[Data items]
+ + + +
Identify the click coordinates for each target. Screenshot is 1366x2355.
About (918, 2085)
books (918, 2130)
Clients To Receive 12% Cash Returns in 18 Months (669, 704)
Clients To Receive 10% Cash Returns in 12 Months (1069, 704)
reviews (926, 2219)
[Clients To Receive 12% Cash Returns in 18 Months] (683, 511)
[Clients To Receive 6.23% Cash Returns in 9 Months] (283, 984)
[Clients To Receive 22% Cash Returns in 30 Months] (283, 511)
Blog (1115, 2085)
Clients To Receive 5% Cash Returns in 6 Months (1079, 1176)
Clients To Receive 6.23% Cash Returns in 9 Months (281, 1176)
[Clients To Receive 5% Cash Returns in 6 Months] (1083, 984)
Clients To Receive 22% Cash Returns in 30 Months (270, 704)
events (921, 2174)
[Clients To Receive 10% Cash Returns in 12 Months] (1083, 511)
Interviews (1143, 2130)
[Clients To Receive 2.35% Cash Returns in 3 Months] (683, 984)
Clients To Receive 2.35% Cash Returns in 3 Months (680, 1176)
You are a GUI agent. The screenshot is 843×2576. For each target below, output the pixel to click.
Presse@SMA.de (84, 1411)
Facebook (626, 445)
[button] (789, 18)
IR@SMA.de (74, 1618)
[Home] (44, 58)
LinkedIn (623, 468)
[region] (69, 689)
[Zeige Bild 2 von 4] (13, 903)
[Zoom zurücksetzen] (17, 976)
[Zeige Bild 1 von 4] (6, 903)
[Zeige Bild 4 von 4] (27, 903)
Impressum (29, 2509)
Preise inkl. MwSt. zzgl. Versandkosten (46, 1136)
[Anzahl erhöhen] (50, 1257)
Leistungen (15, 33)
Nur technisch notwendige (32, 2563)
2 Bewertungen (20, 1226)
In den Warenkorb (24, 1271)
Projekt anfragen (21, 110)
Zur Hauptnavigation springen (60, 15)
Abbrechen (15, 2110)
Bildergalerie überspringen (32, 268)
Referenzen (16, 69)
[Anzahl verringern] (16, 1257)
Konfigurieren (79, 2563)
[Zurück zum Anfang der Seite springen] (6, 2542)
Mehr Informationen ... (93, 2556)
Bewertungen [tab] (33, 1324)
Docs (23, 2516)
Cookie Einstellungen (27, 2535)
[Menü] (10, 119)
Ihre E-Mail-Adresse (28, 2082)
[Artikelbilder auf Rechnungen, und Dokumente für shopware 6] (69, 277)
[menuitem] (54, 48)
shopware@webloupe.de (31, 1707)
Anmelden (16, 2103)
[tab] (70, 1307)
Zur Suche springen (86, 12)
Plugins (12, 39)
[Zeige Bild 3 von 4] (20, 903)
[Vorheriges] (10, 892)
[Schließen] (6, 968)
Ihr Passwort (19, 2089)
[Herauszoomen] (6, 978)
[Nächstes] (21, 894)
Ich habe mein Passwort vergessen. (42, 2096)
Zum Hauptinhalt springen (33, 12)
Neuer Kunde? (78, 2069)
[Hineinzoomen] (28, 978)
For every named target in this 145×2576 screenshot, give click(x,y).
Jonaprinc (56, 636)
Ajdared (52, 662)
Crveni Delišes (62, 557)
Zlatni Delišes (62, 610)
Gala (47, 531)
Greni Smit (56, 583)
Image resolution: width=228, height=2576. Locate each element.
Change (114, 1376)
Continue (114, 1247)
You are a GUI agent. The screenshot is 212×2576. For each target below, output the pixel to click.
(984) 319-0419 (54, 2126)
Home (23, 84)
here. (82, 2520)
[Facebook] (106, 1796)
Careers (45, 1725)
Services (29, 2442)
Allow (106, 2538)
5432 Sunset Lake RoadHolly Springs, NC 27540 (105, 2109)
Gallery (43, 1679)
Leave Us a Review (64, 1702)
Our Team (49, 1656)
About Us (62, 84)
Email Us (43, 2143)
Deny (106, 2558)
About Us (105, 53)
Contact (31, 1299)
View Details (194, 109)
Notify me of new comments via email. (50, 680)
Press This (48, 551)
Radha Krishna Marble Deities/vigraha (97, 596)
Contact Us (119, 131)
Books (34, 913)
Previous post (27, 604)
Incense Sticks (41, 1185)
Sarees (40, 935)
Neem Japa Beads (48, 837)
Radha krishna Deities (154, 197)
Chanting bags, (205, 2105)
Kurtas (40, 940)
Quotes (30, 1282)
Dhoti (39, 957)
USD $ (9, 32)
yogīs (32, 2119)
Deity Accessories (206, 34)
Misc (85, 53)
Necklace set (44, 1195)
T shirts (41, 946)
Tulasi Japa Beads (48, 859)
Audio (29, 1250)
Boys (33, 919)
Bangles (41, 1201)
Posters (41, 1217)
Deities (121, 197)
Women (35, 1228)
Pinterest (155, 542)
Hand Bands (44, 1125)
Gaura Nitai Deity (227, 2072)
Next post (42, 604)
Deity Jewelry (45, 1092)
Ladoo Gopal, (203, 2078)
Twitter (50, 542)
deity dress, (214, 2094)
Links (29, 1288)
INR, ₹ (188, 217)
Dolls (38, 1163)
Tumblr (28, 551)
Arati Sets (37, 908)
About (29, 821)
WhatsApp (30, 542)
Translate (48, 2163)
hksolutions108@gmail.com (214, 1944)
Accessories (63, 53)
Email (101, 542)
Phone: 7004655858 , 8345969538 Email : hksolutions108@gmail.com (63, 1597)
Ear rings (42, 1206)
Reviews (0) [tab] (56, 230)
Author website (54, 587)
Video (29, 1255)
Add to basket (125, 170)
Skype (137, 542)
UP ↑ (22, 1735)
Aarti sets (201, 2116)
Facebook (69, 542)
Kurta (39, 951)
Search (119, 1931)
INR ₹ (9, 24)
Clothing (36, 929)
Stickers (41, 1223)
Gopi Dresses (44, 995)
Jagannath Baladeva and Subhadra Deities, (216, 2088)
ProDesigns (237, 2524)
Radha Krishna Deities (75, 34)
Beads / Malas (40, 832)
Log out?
+ + + +
Action item
Would you copy out all of the entries exactly?

Exercise response
Identify the click coordinates for each target. Screenshot is 1366x2355.
About (918, 2085)
books (918, 2130)
Clients To Receive 12% Cash Returns in 18 Months (669, 704)
Clients To Receive 10% Cash Returns in 12 Months (1069, 704)
reviews (926, 2219)
[Clients To Receive 12% Cash Returns in 18 Months] (683, 511)
[Clients To Receive 6.23% Cash Returns in 9 Months] (283, 984)
[Clients To Receive 22% Cash Returns in 30 Months] (283, 511)
Blog (1115, 2085)
Clients To Receive 5% Cash Returns in 6 Months (1079, 1176)
Clients To Receive 6.23% Cash Returns in 9 Months (281, 1176)
[Clients To Receive 5% Cash Returns in 6 Months] (1083, 984)
Clients To Receive 22% Cash Returns in 30 Months (270, 704)
events (921, 2174)
[Clients To Receive 10% Cash Returns in 12 Months] (1083, 511)
Interviews (1143, 2130)
[Clients To Receive 2.35% Cash Returns in 3 Months] (683, 984)
Clients To Receive 2.35% Cash Returns in 3 Months (680, 1176)
You are a GUI agent. The screenshot is 843×2576. For each target below, output the pixel to click.
Presse@SMA.de (84, 1411)
Facebook (626, 445)
[button] (789, 18)
IR@SMA.de (74, 1618)
[Home] (44, 58)
LinkedIn (623, 468)
[region] (69, 689)
[Zeige Bild 2 von 4] (13, 903)
[Zoom zurücksetzen] (17, 976)
[Zeige Bild 1 von 4] (6, 903)
[Zeige Bild 4 von 4] (27, 903)
Impressum (29, 2509)
Preise inkl. MwSt. zzgl. Versandkosten (46, 1136)
[Anzahl erhöhen] (50, 1257)
Leistungen (15, 33)
Nur technisch notwendige (32, 2563)
2 Bewertungen (20, 1226)
In den Warenkorb (24, 1271)
Projekt anfragen (21, 110)
Zur Hauptnavigation springen (60, 15)
Abbrechen (15, 2110)
Bildergalerie überspringen (32, 268)
Referenzen (16, 69)
[Anzahl verringern] (16, 1257)
Konfigurieren (79, 2563)
[Zurück zum Anfang der Seite springen] (6, 2542)
Mehr Informationen ... (93, 2556)
Bewertungen [tab] (33, 1324)
Docs (23, 2516)
Cookie Einstellungen (27, 2535)
[Menü] (10, 119)
Ihre E-Mail-Adresse (28, 2082)
[Artikelbilder auf Rechnungen, und Dokumente für shopware 6] (69, 277)
[menuitem] (54, 48)
shopware@webloupe.de (31, 1707)
Anmelden (16, 2103)
[tab] (70, 1307)
Zur Suche springen (86, 12)
Plugins (12, 39)
[Zeige Bild 3 von 4] (20, 903)
[Vorheriges] (10, 892)
[Schließen] (6, 968)
Ihr Passwort (19, 2089)
[Herauszoomen] (6, 978)
[Nächstes] (21, 894)
Ich habe mein Passwort vergessen. (42, 2096)
Zum Hauptinhalt springen (33, 12)
Neuer Kunde? (78, 2069)
[Hineinzoomen] (28, 978)
For every named target in this 145×2576 screenshot, give click(x,y).
Jonaprinc (56, 636)
Ajdared (52, 662)
Crveni Delišes (62, 557)
Zlatni Delišes (62, 610)
Gala (47, 531)
Greni Smit (56, 583)
Image resolution: width=228, height=2576. Locate each element.
Change (114, 1376)
Continue (114, 1247)
You are a GUI agent. The screenshot is 212×2576. For each target below, output the pixel to click.
(984) 319-0419 (54, 2126)
Home (23, 84)
here. (82, 2520)
[Facebook] (106, 1796)
Careers (45, 1725)
Services (29, 2442)
Allow (106, 2538)
5432 Sunset Lake RoadHolly Springs, NC 27540 (105, 2109)
Gallery (43, 1679)
Leave Us a Review (64, 1702)
Our Team (49, 1656)
About Us (62, 84)
Email Us (43, 2143)
Deny (106, 2558)
About Us (105, 53)
Contact (31, 1299)
View Details (194, 109)
Notify me of new comments via email. (50, 680)
Press This (48, 551)
Radha Krishna Marble Deities/vigraha (97, 596)
Contact Us (119, 131)
Books (34, 913)
Previous post (27, 604)
Incense Sticks (41, 1185)
Sarees (40, 935)
Neem Japa Beads (48, 837)
Radha krishna Deities (154, 197)
Chanting bags, (205, 2105)
Kurtas (40, 940)
Quotes (30, 1282)
Dhoti (39, 957)
USD $ (9, 32)
yogīs (32, 2119)
Deity Accessories (206, 34)
Misc (85, 53)
Necklace set (44, 1195)
T shirts (41, 946)
Tulasi Japa Beads (48, 859)
Audio (29, 1250)
Boys (33, 919)
Bangles (41, 1201)
Posters (41, 1217)
Deities (121, 197)
Women (35, 1228)
Pinterest (155, 542)
Hand Bands (44, 1125)
Gaura Nitai Deity (227, 2072)
Next post (42, 604)
Deity Jewelry (45, 1092)
Ladoo Gopal, (203, 2078)
Twitter (50, 542)
deity dress, (214, 2094)
Links (29, 1288)
INR, ₹ (188, 217)
Dolls (38, 1163)
Tumblr (28, 551)
Arati Sets (37, 908)
About (29, 821)
WhatsApp (30, 542)
Translate (48, 2163)
hksolutions108@gmail.com (214, 1944)
Accessories (63, 53)
Email (101, 542)
Phone: 7004655858 , 8345969538 Email : hksolutions108@gmail.com (63, 1597)
Ear rings (42, 1206)
Reviews (0) [tab] (56, 230)
Author website (54, 587)
Video (29, 1255)
Add to basket (125, 170)
Skype (137, 542)
UP ↑ (22, 1735)
Aarti sets (201, 2116)
Facebook (69, 542)
Kurta (39, 951)
Search (119, 1931)
INR ₹ (9, 24)
Clothing (36, 929)
Stickers (41, 1223)
Gopi Dresses (44, 995)
Jagannath Baladeva and Subhadra Deities, (216, 2088)
ProDesigns (237, 2524)
Radha Krishna Deities (75, 34)
Beads / Malas (40, 832)
Log out?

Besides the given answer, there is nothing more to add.